Monday 19-09-2016 - 11:41
NUS Journalist Rachel Brown reports from last week’s Road to the Demo event. The NUS Journalist programme allows budding journalists to report on student issues throughout the year. Applications for the 2016-17 programme are welcome until 23 October - find out more here.
The countdown to the demo has started. #Nov19 will see students take to London’s streets, marching together with the University and College Union (UCU). We will demand a better education for all. That includes bringing back maintenance grants, writing off student debt and Further Education (FE) investment.
But like that wise saying, ‘we get the government we deserve’, we also get the demo we deserve. It’s your choice to stay at home on #Nov19. But where would women be now if the Suffragettes had kept to the kitchen? And if students stayed in, we’d never have known the inspired image of peace: a student protesting the Vietnam War by placing a flower into the barrel of a gun. In another effective protest, Rosa Parks and Martin Luther King led a bus boycott that overhauled racist segregation laws. In essence, this is our campaign. An effective demo will demand our determination.
That’s why NUS held their “Road to National Demonstration” conference this week. The event was open to all students but was attended mostly by Sabbs living close enough to participate in the London event without busting travel budgets.

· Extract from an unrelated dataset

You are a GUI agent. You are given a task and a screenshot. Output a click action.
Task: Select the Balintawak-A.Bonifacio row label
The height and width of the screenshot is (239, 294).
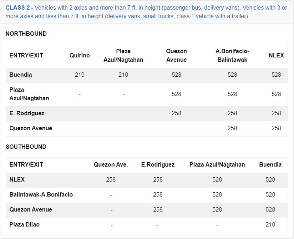pos(41,194)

The space inspired serious thinking about how to make #Nov19 a high impact event that remains relevant to our goals.
A highlight was NUS Vice President (FE), Shakira Martin’s passionate talk about the role of education in the social equality movement. Shakira revealed, “Without education, I would be dead”. The point college could save us because education generates life giving opportunities is something every politician should remember. Particularly as they narrow participation through funding cuts; funding their own privilege meant they personally survived without.
Shakira’s speech foregrounded college and sixth form student interest, explaining they will be hardest hit by government plans for fewer grants and greater fees. As Goldsmith’s Education Officer Molly Kneath tweeted, Shakira ‘gave a seriously powerful talk’.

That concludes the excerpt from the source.